And Pat - you definitely win the gaper award today. The fact that you tooled that dude just standing there was bad enough, but watching you struggle to get yourself organized was simply classic! Happy 420! .


----------



## 2knees (Apr 20, 2007)

Greg said:


> And Pat - you definitely win the gaper award today. The fact that you tooled that dude just standing there was bad enough, but watching you struggle to get yourself organized was simply classic! Happy 420! .

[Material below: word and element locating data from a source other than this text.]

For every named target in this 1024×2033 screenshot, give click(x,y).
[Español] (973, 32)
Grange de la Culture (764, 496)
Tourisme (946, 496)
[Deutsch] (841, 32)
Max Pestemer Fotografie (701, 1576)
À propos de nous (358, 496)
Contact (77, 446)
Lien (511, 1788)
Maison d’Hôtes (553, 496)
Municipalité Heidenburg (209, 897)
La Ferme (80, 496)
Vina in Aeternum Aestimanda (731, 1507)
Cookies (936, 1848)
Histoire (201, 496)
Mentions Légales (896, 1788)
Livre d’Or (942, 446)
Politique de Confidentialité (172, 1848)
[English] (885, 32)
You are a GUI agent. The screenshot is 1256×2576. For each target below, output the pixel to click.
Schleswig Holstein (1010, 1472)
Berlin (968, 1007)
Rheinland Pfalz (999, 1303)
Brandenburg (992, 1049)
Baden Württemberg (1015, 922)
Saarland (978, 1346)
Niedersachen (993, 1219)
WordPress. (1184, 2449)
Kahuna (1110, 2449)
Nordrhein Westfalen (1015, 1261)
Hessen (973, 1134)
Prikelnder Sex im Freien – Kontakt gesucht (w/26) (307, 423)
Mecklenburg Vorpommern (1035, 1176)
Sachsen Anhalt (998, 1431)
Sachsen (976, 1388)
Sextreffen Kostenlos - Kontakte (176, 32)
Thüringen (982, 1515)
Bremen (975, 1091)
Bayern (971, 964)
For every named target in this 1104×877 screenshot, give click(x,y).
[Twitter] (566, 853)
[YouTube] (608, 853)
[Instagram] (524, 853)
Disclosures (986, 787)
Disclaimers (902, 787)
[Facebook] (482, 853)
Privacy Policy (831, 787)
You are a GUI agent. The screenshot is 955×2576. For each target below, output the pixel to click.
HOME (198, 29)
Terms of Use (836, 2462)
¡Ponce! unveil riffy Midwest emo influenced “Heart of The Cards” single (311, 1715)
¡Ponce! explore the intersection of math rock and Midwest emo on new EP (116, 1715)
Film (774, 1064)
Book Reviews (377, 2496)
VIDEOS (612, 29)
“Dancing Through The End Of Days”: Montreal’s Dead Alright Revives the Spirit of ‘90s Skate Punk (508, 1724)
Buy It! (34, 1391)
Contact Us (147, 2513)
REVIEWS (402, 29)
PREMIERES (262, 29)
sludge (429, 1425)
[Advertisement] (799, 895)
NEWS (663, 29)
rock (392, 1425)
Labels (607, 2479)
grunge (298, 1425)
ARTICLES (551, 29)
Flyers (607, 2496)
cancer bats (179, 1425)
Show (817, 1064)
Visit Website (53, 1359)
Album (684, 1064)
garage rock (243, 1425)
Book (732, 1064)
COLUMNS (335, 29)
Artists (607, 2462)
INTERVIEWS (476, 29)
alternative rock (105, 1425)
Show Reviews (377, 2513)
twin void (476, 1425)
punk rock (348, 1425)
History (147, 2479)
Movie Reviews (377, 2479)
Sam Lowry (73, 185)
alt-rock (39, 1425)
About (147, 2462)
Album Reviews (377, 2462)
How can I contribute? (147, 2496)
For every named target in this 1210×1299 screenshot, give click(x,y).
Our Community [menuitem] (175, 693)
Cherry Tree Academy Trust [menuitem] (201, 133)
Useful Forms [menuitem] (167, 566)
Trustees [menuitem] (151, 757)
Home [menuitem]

that whole sequence was just ridiculous.  i shoulda been wearing jeans and rear entry boots.


----------



## Greg (Apr 20, 2007)

Some pics (click to enlarge):

*thetrailboss on Catwalk*








*Greg on Catwalk*




*Killington*




*Killington Peak Zoom*




All pics here:
http://forums.alpinezone.com/gallery/showgallery.php/cat/732


----------



## Greg (Apr 20, 2007)

*Video!*

*High Res:*
*Killington - 4/20/2007* (31 MB)

*YouTube:*


----------



## 2knees (Apr 23, 2007)

nice video greg but you should've left in your spread eagle almost into steve's stomach.  :smile:


----------



## Greg (Apr 23, 2007)

2knees said:


> nice video greg but you should've left in your spread eagle almost into steve's stomach.  :smile:



That was the lamest spread attempt ever and I certainly wouldn't want to infringe upon your gaper status... :lol:


----------



## powhunter (Apr 23, 2007)

2knees said:


> nice video greg but you should've left in your spread eagle almost into steve's stomach.  :smile:



Yea whats up greg...also you didnt put my epic crash in your vid.....I need video analysis so I can be more "stylish" in future faceplants...   Was up at ktown sunday met up with the trailboss and did some hits with him...it was another great spring day...anyone up for next sunday??

steve


----------



## Greg (Apr 23, 2007)

powhunter said:


> Yea whats up greg...also you didnt put my epic crash in your vid.....I need video analysis so I can be more "stylish" in future faceplants...



Ha! You know, this idea just came to me, but perhaps I'll put together a video of all the season's best bobbles and crashes. You Steve, will likely be the star!


----------



## roark (Apr 23, 2007)

Greg said:


> Ha! You know, this idea just came to me, but perhaps I'll put together a video of all the season's best bobbles and crashes. You Steve, will likely be the star!


How'd it compare to Pat's dart like faceplant (man I wish I'd seen that!)


----------



## Greg (Apr 23, 2007)

roark said:


> How'd it compare to Pat's dart like faceplant (man I wish I'd seen that!)



Unfortunately, I don't have the lawn dart on video. Steve's crash sort of looked like a rag doll rolling down the trail...:lol:


----------